Ignition Interlock Violation from the Michigan Secretary of State
As Michigan driver's license restoration lawyers, we regularly deal with ignition interlock violations.
A violation notice from the Michigan Secretary of State means that your previous license revocation WILL be reinstated.
Under the rules, if the Michigan Secretary of State's Office of Hearings and Administrative Oversight (OHAO) receives notice from your interlock company of an alleged violation, it must revoke your license all over again.
This is technically called a "reinstatement of original action," meaning the reinstatement of your original license revocation. These are horrible situations, and, to make matters worse, in many cases, the violation shouldn’t have been issued in the first place.
Our firm can help.
If you’ve received an ignition interlock violation, you need to take action right away. The first thing you must do is pay attention to dates, because you only have 14 days from the effective date of the reinstatement of your revocation to request a hearing to challenge the violation. If you miss that deadline, then your license will be gone for good.
While there are numerous reasons an interlock violation can be issued, 4 of the most common are:
- Initial Startup Failure
- Skipped (missed) Rolling Retest, and
- Rolling Retest Failure
Usually, a “tamper/circumvent” violation occurs when there is a power disconnect or power failure to the vehicle.
This most often happens when mechanical work is done on the car, or when a battery dies, switched out, or even disconnected, even momentarily.

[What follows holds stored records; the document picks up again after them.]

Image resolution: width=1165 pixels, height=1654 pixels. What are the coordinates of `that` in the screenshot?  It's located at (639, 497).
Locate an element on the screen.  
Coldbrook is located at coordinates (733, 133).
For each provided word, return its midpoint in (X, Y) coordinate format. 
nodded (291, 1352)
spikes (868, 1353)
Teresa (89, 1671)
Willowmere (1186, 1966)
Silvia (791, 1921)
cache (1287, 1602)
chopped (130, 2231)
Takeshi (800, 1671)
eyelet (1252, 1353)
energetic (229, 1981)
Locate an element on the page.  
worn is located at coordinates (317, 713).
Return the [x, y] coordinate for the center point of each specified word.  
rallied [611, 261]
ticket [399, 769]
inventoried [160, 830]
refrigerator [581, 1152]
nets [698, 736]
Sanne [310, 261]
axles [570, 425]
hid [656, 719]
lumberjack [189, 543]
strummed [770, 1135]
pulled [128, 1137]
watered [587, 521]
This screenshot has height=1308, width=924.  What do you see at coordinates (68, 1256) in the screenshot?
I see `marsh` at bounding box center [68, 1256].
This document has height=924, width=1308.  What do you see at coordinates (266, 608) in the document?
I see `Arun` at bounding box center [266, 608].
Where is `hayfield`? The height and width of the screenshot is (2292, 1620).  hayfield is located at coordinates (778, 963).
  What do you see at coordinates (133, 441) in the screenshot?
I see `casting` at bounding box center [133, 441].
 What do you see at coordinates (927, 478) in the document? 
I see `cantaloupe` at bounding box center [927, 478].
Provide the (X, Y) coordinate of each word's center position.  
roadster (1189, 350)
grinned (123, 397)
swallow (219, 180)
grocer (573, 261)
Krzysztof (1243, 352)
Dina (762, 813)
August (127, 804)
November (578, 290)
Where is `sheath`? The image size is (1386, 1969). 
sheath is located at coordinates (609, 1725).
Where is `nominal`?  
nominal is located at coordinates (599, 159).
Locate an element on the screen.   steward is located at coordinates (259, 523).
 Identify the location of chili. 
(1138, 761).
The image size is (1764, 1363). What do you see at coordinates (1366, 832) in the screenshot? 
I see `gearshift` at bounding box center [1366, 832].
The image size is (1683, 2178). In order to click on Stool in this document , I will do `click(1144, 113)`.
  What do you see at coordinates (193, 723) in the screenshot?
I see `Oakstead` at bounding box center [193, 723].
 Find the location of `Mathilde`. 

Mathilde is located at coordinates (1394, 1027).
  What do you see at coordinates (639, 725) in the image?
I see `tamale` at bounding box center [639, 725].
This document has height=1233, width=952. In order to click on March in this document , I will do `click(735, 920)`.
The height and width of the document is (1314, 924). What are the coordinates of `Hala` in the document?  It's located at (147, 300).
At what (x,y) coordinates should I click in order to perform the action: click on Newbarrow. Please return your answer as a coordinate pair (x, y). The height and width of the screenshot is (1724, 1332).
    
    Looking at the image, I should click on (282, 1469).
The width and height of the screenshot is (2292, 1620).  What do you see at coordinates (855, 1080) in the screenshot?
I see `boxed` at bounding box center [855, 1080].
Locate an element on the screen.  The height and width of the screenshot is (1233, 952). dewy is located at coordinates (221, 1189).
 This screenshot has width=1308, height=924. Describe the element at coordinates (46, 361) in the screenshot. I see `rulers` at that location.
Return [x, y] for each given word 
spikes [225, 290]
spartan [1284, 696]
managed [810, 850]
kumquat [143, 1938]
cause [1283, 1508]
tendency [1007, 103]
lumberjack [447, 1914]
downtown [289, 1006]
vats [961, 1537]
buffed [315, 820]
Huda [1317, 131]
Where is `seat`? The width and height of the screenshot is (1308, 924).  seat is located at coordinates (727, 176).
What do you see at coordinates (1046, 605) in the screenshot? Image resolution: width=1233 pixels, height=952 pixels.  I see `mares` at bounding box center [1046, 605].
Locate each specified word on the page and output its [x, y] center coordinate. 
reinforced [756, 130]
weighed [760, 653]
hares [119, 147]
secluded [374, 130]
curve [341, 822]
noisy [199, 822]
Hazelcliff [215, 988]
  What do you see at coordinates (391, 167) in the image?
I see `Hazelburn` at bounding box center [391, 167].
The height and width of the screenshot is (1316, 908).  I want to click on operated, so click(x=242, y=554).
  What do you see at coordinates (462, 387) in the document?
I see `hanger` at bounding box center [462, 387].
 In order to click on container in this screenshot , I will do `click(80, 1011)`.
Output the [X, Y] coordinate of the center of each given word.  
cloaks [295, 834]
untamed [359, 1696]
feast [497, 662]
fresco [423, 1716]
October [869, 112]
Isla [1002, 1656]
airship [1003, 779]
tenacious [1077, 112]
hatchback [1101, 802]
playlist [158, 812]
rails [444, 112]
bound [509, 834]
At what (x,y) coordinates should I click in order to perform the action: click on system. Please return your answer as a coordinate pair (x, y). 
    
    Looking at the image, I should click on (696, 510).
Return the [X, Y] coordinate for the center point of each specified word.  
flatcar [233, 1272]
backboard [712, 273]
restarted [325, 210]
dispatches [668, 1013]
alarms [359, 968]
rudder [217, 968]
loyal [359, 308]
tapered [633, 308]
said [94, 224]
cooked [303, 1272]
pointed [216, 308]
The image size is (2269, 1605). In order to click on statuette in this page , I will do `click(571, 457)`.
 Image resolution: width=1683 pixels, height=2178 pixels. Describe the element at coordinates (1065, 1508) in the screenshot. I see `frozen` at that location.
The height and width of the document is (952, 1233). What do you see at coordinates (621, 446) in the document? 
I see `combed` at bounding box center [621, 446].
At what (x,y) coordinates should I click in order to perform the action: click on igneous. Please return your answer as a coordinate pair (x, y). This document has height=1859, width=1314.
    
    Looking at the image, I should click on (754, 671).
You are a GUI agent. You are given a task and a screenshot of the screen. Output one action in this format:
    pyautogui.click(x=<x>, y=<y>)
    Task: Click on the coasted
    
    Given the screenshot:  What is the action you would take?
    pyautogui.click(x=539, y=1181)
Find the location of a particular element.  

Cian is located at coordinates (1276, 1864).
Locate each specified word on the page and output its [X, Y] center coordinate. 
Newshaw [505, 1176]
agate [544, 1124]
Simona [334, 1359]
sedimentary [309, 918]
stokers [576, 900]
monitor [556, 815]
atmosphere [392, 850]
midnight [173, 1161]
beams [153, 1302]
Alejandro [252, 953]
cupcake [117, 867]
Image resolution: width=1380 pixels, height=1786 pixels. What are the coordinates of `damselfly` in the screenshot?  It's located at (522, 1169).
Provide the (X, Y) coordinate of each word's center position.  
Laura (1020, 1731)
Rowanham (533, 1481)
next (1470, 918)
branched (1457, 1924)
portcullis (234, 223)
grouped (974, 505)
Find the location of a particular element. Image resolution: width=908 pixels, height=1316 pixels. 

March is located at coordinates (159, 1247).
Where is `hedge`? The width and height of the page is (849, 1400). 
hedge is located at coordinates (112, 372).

The frustrating thing about this is that many times, the person will have called his or her interlock company to inquire about what to do before any work is done on the vehicle. Then, despite following instructions, they still wind up violated, anyway.
Initial startup failures are often “false positives” caused by foods containing yeast, or something like mouthwash.
The Secretary of State used to rely upon the interlock companies to advise a driver of the steps to take in order to properly retest after an initial positive test within a few minutes. However, this didn't work, and the hearing officers got tired of hearing the excuse, "I didn't know how to use the device/I didn't know what to do."
Every order issuing a restricted license now has a section titled "Proper Interlock Use." The Secretary of State expects this section of the order to be read and to be followed.
Of course, as the months roll by with largely trouble-free operation of the interlock unit, most people fail to plan for what to do in the event of a “false positive.”
Until it happens.
A skipped or missed rolling retest is pretty self-explanatory; a person misses a test while the vehicle is running.
A rolling retest failure is almost always caused by eating while driving. Yeast in food (particularly bread products) is the usual culprit.
Understandably, the hearing officers aren't too enthused about this excuse, given that the order granting a restricted license clearly states not to eat or drink anything within 15 minutes of providing a breath sample.
No matter what the reason for the violation, there is no magic phone number to call at the state to just clear things up. This situation can seem almost unbelievable unless you’ve seen it as many times as my team and I have.
There’s a pretty good chance that, if you’re reading this, you’re in precisely this position right now.
It doesn’t seem fair that you’ve done nothing wrong (and, in many cases, made the extra effort to do things right) and now you’re being violated. In that sense, this situation really isn't fair, but it is what it is, and finding yourself in this predicament requires that you take intelligent and specific measures to fix it.
While many violations seem to be obvious mistakes, the state proceeds on the basis that if there is any question about what happened (and when it receives notice of a violation, there is a question), you must satisfactorily clear up any doubt.
In other words, it is not a winning strategy to go into an interlock violation hearing and think you’re going to “explain” things.
Instead, it becomes imperative to submit evidence that does the “explaining” for you.
Even in a worst-case scenario where there is no “hard” evidence to be submitted to disprove the violation, we need to go back, like anthropologists, and show the hearing officer what happened, and otherwise prove that you didn't drink, and deserve another chance.
My team and I have handled and won countless ignition interlock violation cases.
To do that, we have to go beyond our role as a Michigan driver’s license restoration lawyers, and be part engineer, part mechanic, and part biologist.
We rely on our extensive experience and skill to do things like clearly differentiate something like the much quicker dissipation (evaporation) of “mouth alcohol” (meaning something like mouthwash or yeast products that creates a false positive result) from the normal rate which the human body metabolizes beverage alcohol.
We have attended interlock vendor’s seminars to learn more specifically how these machines work, and, even more important, how they can and do malfunction.
Most of all, we have handled more than enough violation hearings to know how these cases are decided by the individual hearing officers. Life being what it is, some hearing officers have a stronger scientific understanding than others, so knowing how to present a case to the specific person who will be deciding it matters.
Of course, circumstantial evidence may count more with one hearing officer rather than another.
It is important to plan for this, and it all comes together in a way that enables us to feel confident that we can provide our client with the very best level of representation in an ignition interlock violation case.
No lawyer can do more, and we will never do less.